What's to be done? I do not pretend to have all the answers, but I do have some suggestions. First of all, the profession must find a way to reduce the crippling debt load facing today's students. More and more of the country's graduate programs are affiliating with teaching hospitals so that their graduate students can become hospital residents. That makes the new residents eligible for the Medicare Graduate Medical Education funding program, which pays them a salary during their training period, for as long as 24 months. Although these funds help considerably, many programs still do not have such affiliations; and like most government programs, this one depends on the rather tenuous proposition of continued federal support.
Several people I've talked to have suggested that practitioners within 10 years of retirement might consider providing at least some financial support to an orthodontic graduate student. Since I personally have three kids in college right now, the thought of helping to send somebody else's kid through an orthodontic graduate program hit me like a karate kick to the solar plexus. But after I pondered this suggestion for a bit, it began to make a lot of sense.
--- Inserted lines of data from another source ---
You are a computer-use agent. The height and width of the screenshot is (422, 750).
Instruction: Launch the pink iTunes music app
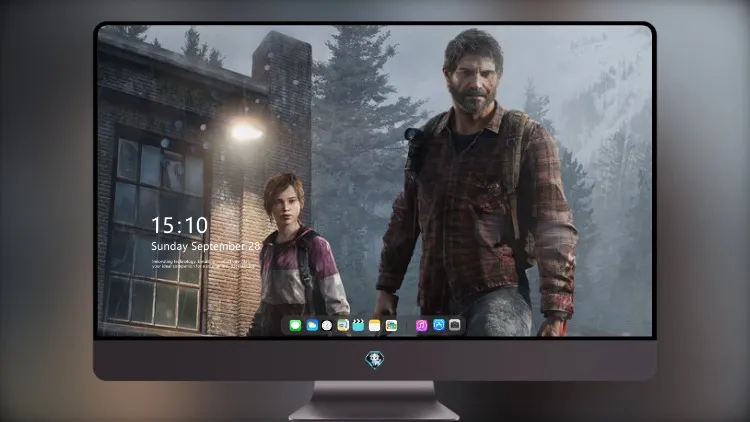[x=421, y=326]
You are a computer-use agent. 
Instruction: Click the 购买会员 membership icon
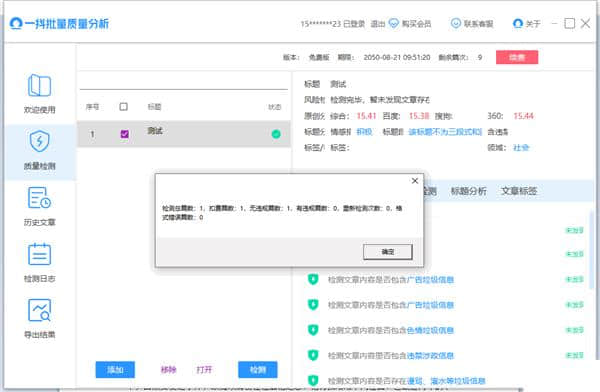(x=394, y=23)
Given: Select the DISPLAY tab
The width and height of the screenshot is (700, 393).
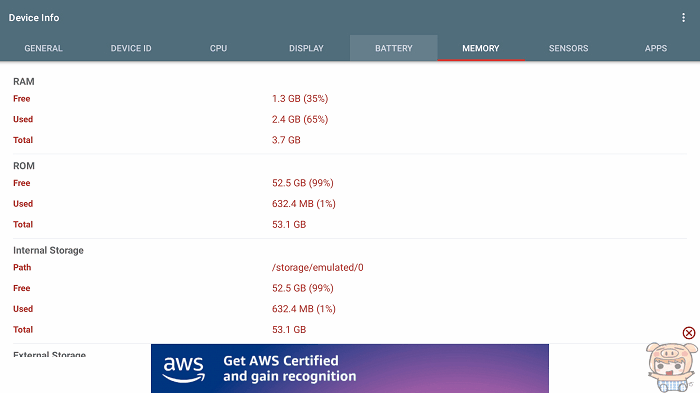Looking at the screenshot, I should 306,48.
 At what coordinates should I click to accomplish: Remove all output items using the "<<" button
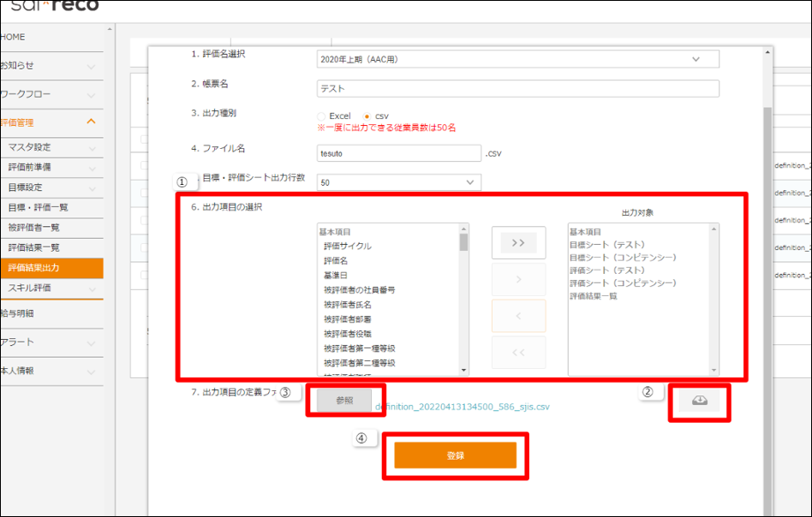(x=518, y=352)
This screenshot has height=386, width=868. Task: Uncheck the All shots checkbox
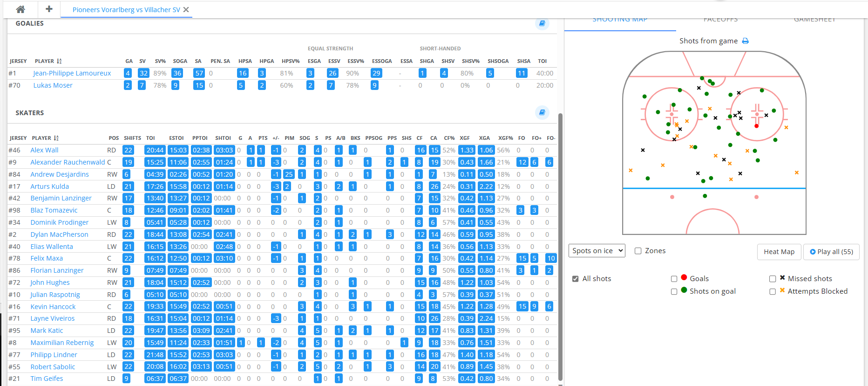pos(576,279)
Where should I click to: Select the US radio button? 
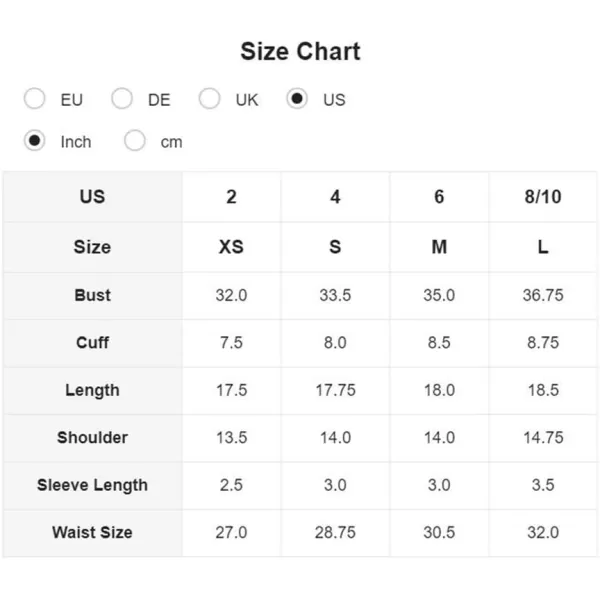pyautogui.click(x=297, y=99)
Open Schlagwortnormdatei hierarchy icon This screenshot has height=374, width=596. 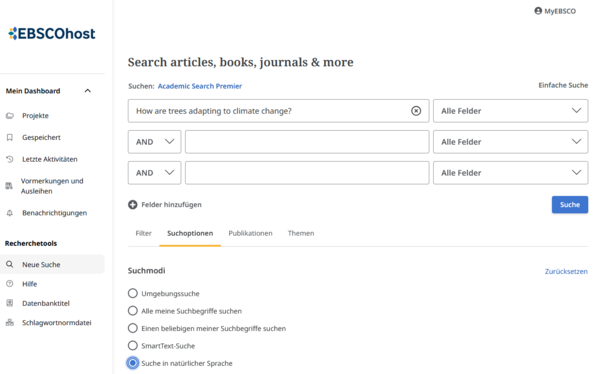(10, 322)
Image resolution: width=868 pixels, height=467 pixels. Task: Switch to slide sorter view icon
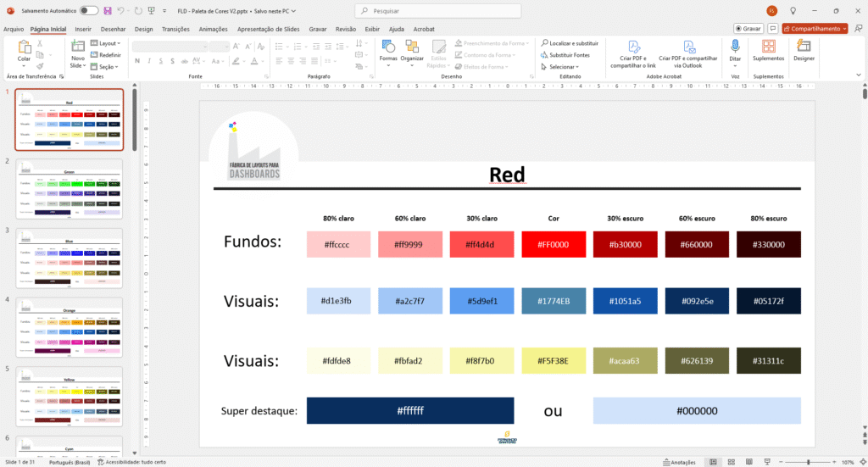pyautogui.click(x=732, y=462)
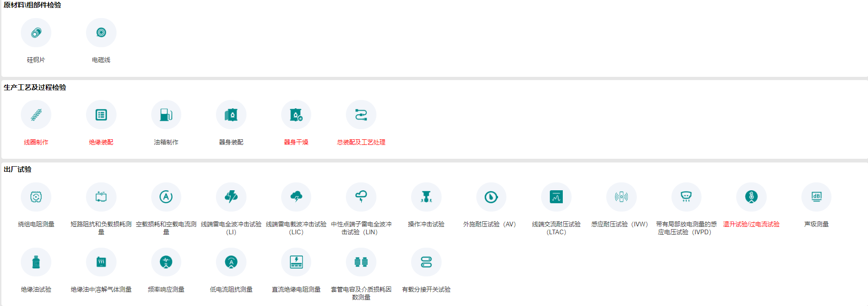868x306 pixels.
Task: Open the 电磁线 inspection icon
Action: [101, 33]
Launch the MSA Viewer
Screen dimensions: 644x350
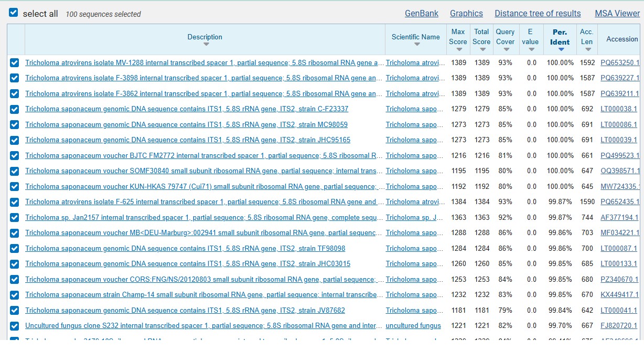click(617, 14)
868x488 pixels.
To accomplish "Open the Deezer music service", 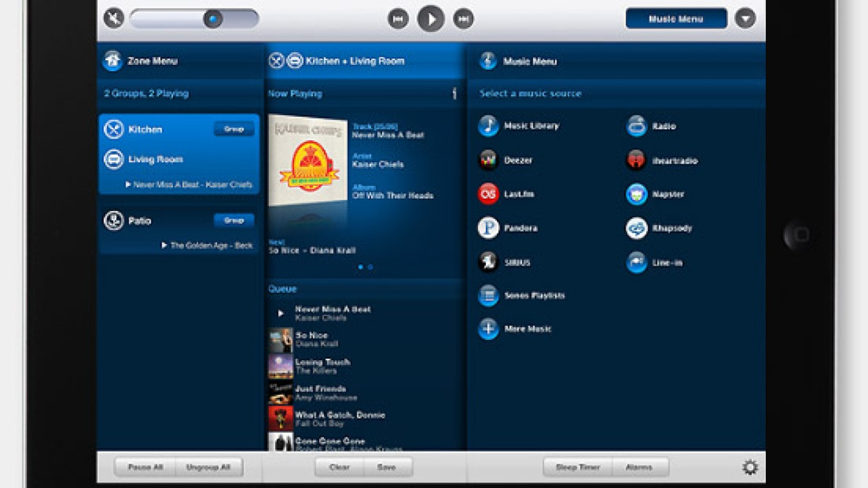I will [489, 160].
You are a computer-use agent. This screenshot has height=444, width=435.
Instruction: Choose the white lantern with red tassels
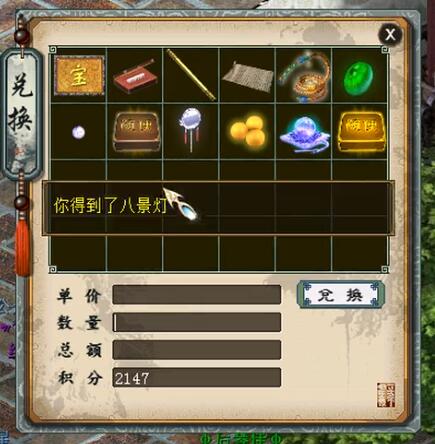[191, 129]
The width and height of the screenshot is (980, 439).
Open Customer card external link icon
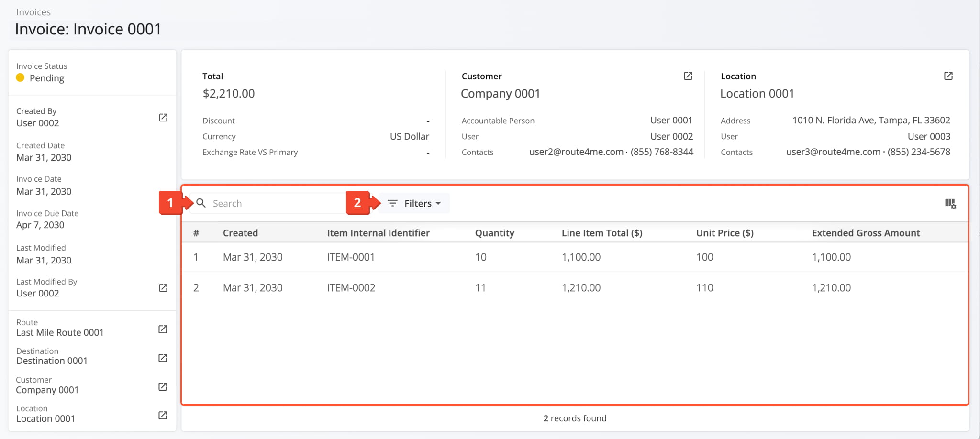pyautogui.click(x=688, y=76)
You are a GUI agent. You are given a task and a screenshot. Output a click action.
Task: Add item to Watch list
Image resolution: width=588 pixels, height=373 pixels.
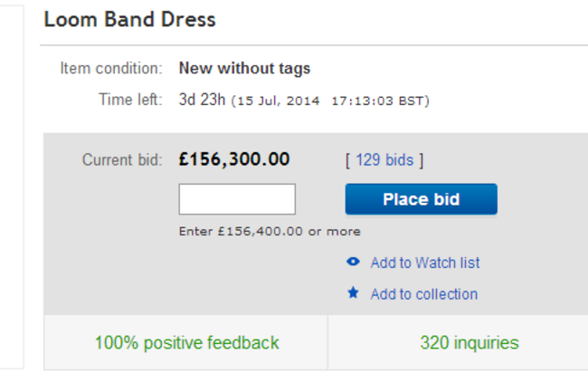[x=425, y=263]
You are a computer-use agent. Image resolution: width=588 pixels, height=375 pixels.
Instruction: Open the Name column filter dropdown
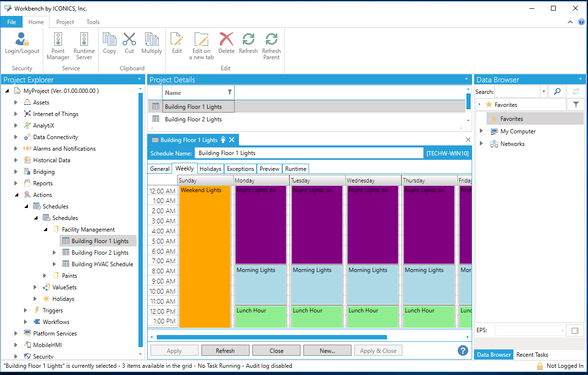[229, 92]
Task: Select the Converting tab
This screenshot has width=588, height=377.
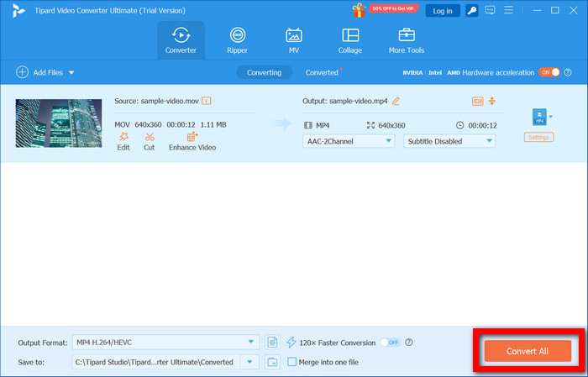Action: coord(264,73)
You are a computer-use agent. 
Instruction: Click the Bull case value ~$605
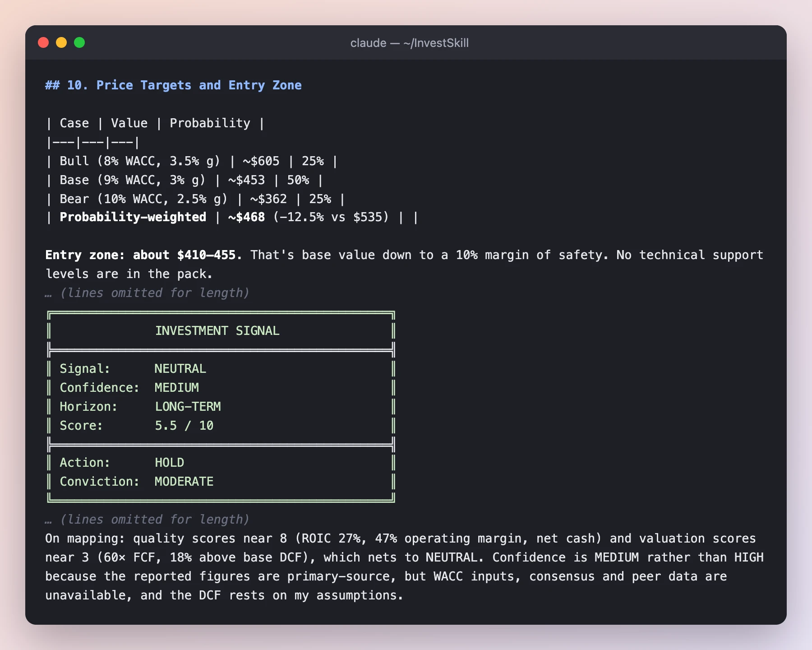tap(261, 161)
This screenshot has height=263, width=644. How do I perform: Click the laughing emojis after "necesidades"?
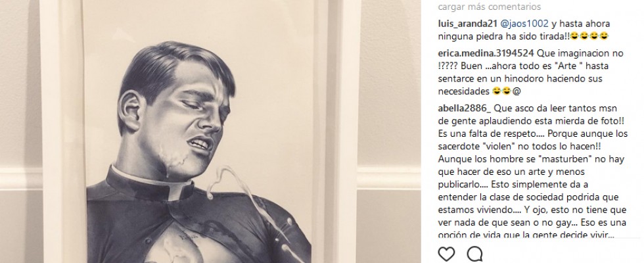(x=501, y=91)
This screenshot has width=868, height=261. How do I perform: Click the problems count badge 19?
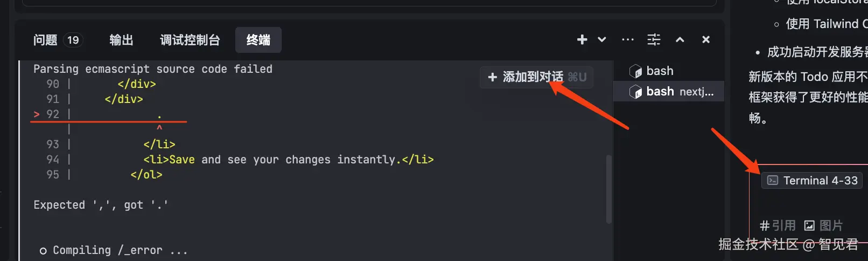73,40
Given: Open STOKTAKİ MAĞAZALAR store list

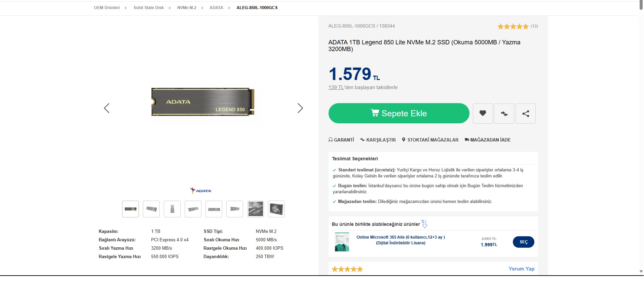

By supporting a student through a graduate program, a senior practitioner could have a hand in the education and development of his or her own successor (read: "buyer"). It might not be a bad idea for the schools to develop semiformal programs along these lines.
Another, and perhaps more appealing, alternative would be for more senior practitioners to provide seller financing for their practices. Over the years, I have attended a number of seminars that preach about how orthodontists who want to sell their practices can make them more attractive to young buyers by purchasing new equipment, sprucing up the office design, or hiring younger staff members. This is all well and good, but in the final analysis, what makes a practice attractive to young buyers is its ability to provide them with a livable income after servicing their debt load (both student debt and debt incurred through purchase of the practice). If it can't do that, it doesn't matter how new the equipment is or how personable the staff.
The specialty has to find a way for retiring orthodontists to receive fair prices for their practices while those same practices continue to provide a comfortable living for their young purchasers. Resolving this dilemma will take a good deal of creativity on the part of the profession, but the old answers are not working. Perhaps if we open up a full discussion of this problem, we can solve it together.